The Evolved Transformer
In this work, the researchers from Google Brain attempt to apply NAS to search for a better alternative to the Transformer. They first constructed a large search space and then ran an evolutionary architecture search by seeding the initial population with the Transformer. The results showed that the architecture — the Evolved Transformer — demonstrated consistent improvement over the Transformer on four well-established language tasks.
In this work, the authors state to have achieved substantial improvements in the latency-accuracy trade-off by incorporating regular convolutions in the search space and effectively placing them in the network via neural architecture search. This work resulted in a family of object detection models, MobileDets, that achieve state-of-the-art results across mobile accelerators.
Progressive Neural Architecture Search
In this work, the authors propose a new method for learning the structure of convolutional neural networks (CNNs) that is more efficient than recent state-of-the-art methods based on reinforcement learning and evolutionary algorithms. This approach uses a sequential model-based optimisation (SMBO) strategy. Results show that this method is up to 5 times more efficient than the popular RL methods in terms of the number of models evaluated, and 8 times faster in terms of total compute.
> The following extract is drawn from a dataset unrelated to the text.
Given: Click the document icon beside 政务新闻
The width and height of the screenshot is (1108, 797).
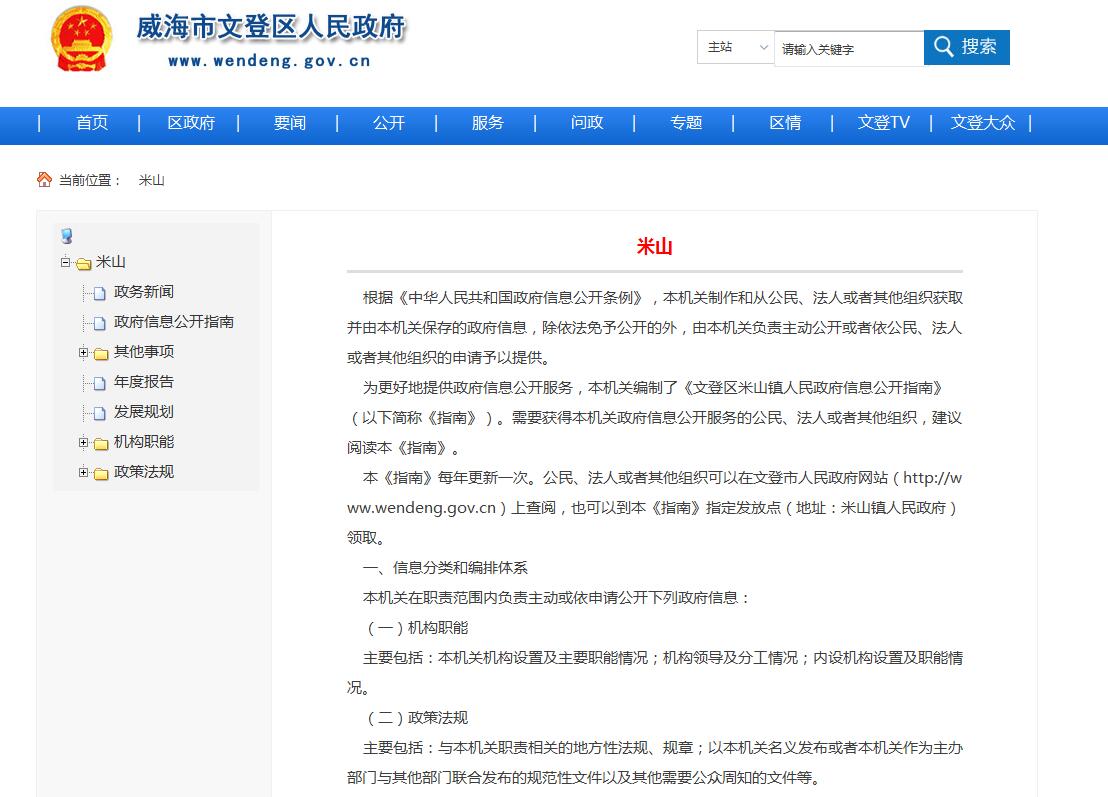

This paper addresses the scalability challenge of architecture search by formulating the task in a differentiable manner. Instead of applying evolution or reinforcement learning over a discrete and non-differentiable search space, this method is based on the continuous relaxation of the architecture representation, allowing an efficient search of the architecture using gradient descent. Experimental results show that this algorithm excels in discovering high-performance convolutional architectures for image classification and recurrent architectures for language modelling.
With MorphNet, the researchers aim to automate the design of neural network structures. MorphNet iteratively shrinks and expands a network. In contrast to previous approaches, MorphNet is scalable to large networks, adaptable to specific resource constraints and capable of increasing the network’s performance. When applied to standard network architectures on a wide variety of datasets, this approach discovers novel structures in each domain, obtaining higher performance.
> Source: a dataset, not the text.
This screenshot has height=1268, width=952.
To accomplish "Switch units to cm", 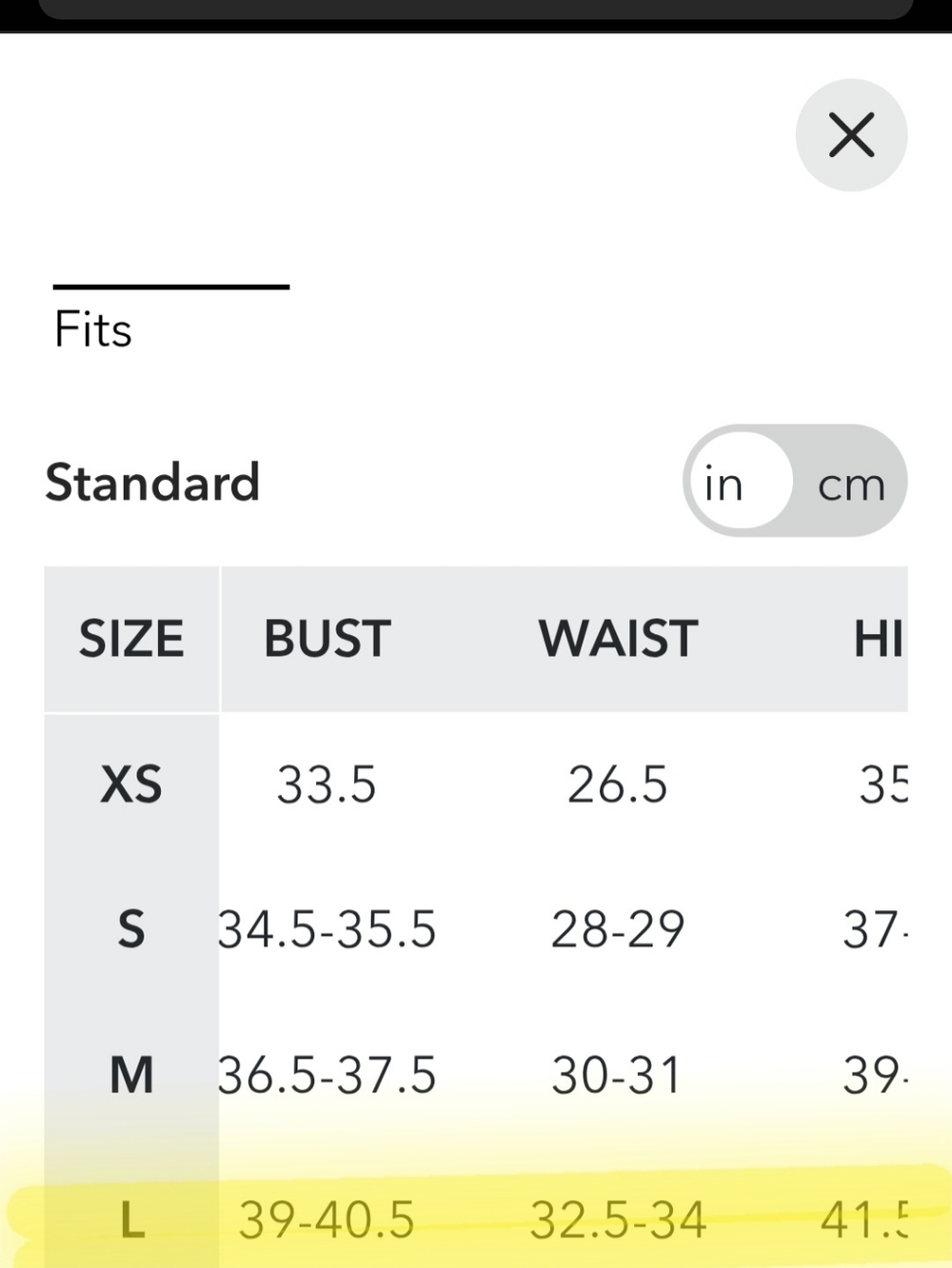I will (x=851, y=485).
Neural Architecture Search Without Labels
This paper tries to explore the most pressing question: can we do away with human annotations of images? Can we find high-quality neural architectures using only images? To answer this, the researchers first defined a new setup called Unsupervised Neural Architecture Search (UnNAS). They then trained a large number of diverse architectures with either supervised or unsupervised objectives and found that the architecture rankings produced with and without labels are highly correlated. The results reveal that labels are not necessary, and the image statistics alone may be sufficient to identify good neural architectures.
This paper states that convolutional neural networks do not perform well for tasks requiring simultaneous recognition and localisation. The encoder-decoder architectures are proposed to resolve this by applying a decoder network onto a backbone model designed for classification tasks. In this work, the authors argue encoder-decoder architecture is ineffective. So, they propose SpineNet, a backbone with scale-permuted intermediate features and cross-scale connections that is learned on an object detection task by Neural Architecture Search. Using similar building blocks, SpineNet models outperform ResNet-FPN models.
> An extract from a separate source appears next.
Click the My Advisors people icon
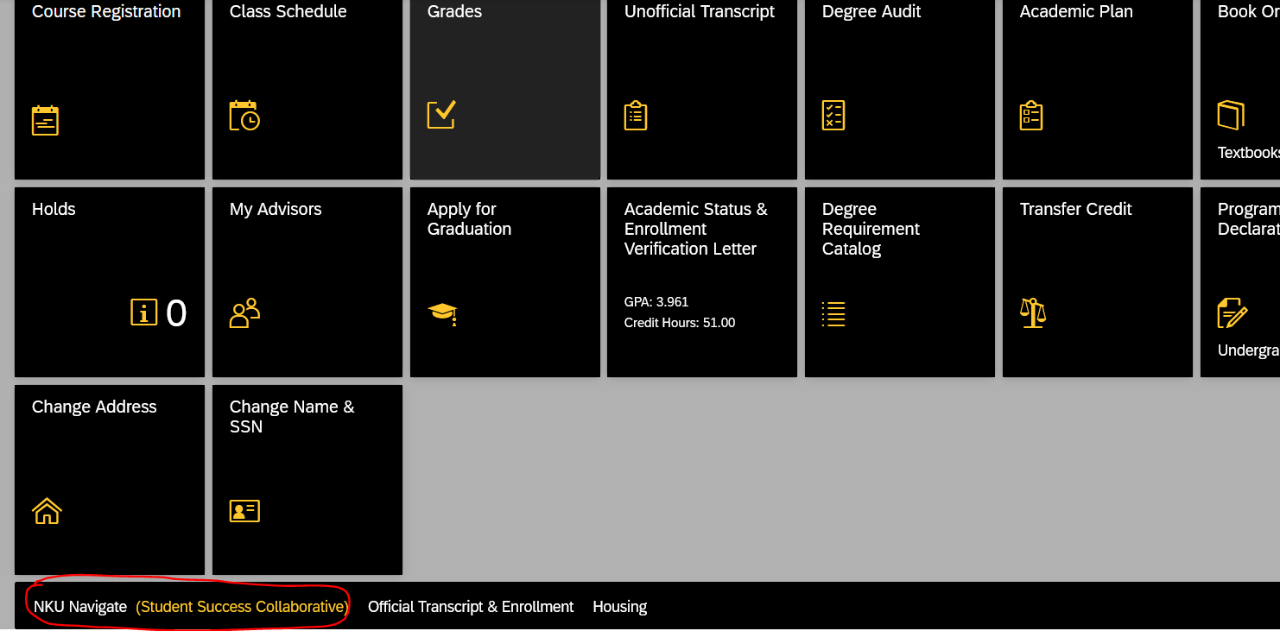 point(244,313)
Randomly Wired Neural Networks
The researchers at Facebook explored a more diverse set of connectivity patterns with Randomly Wired Neural Networks for Image Recognition. Randomly wired networks are founded on random graph models in graph theory.
According to the authors, randomly wired neural networks managed to outperform human-designed networks such as ResNet and ShuffleNet with a typical computation budget and can go toe to toe with the increased computational regime.